## Problem
Drop every image and restate the entries below word for word.

___ Exercise material ___

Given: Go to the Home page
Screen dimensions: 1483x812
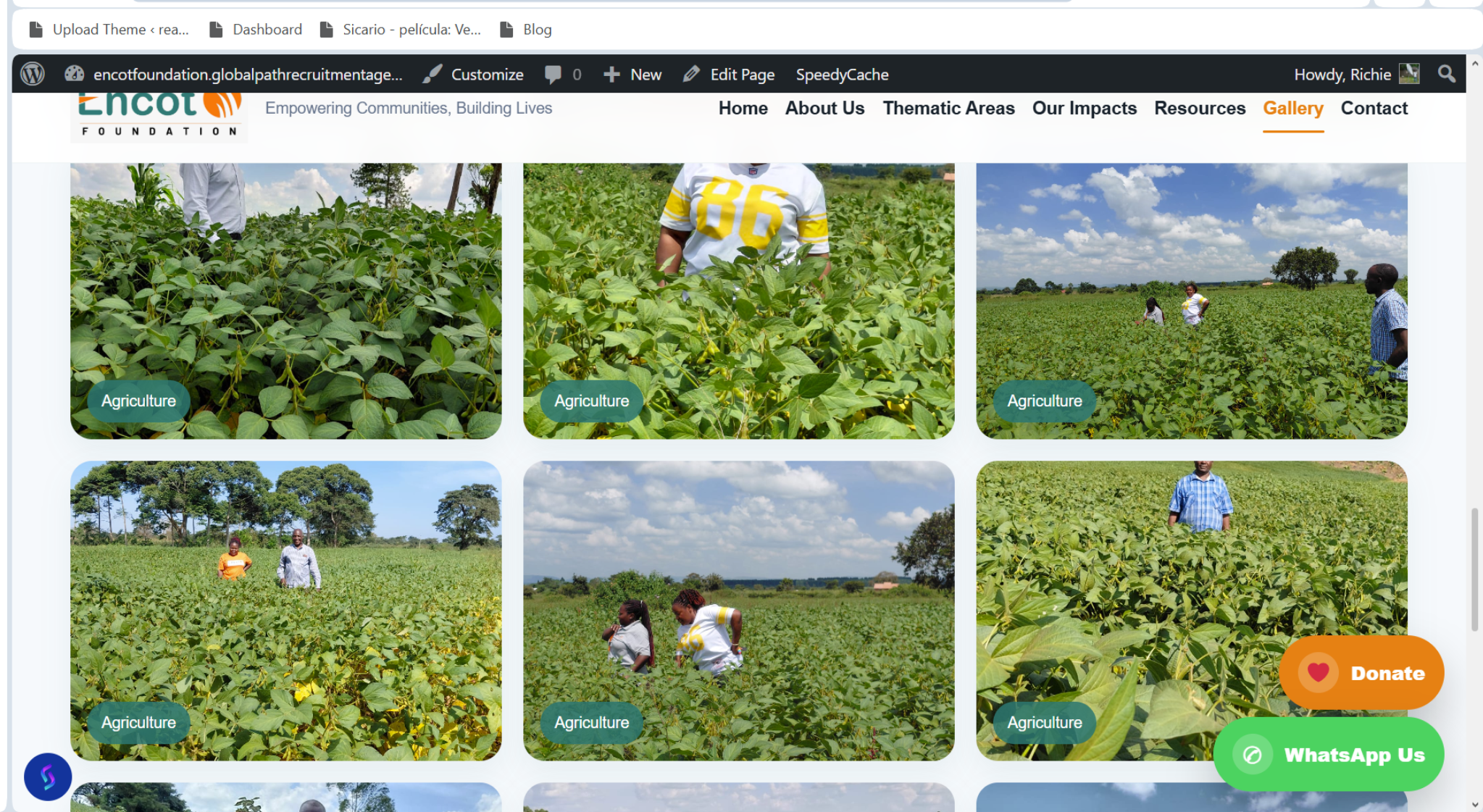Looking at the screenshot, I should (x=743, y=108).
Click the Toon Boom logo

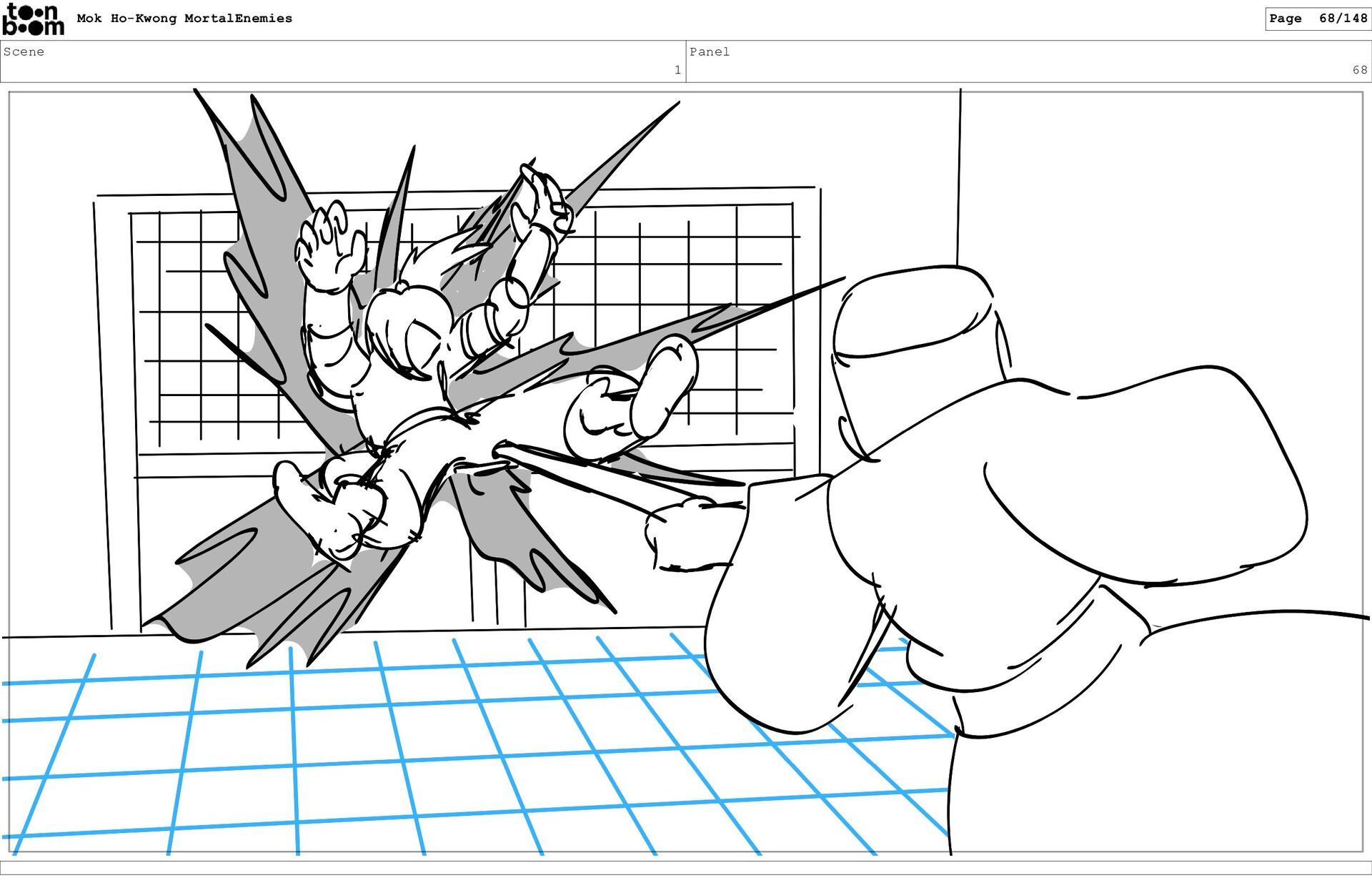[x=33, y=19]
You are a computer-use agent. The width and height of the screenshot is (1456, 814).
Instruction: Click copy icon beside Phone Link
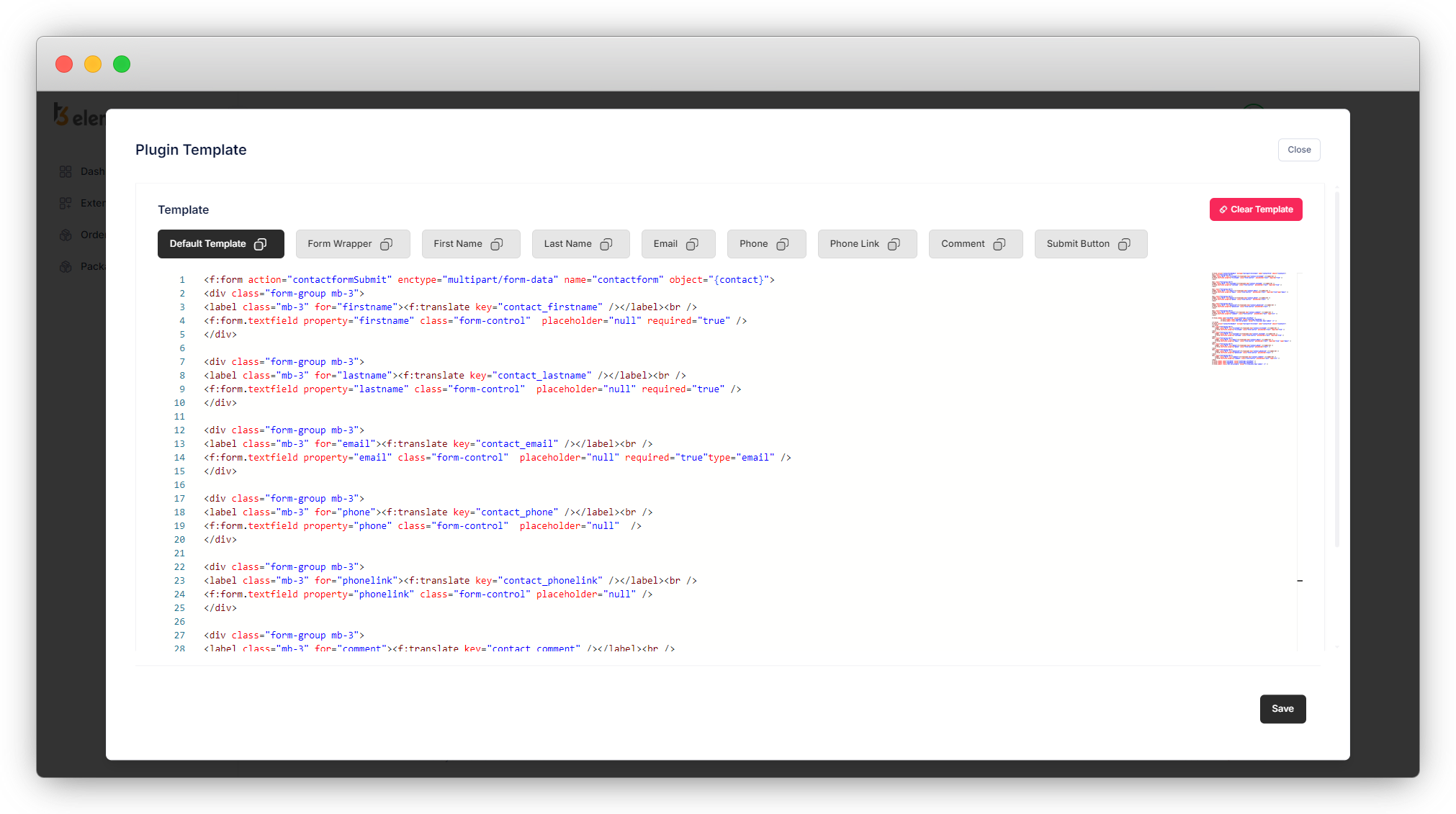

___

## Reply
Given: Go to the Home page
Screen dimensions: 1483x812
Looking at the screenshot, I should (x=743, y=108).
Click the Toon Boom logo

[x=33, y=19]
You are a computer-use agent. The width and height of the screenshot is (1456, 814).
Instruction: Click copy icon beside Phone Link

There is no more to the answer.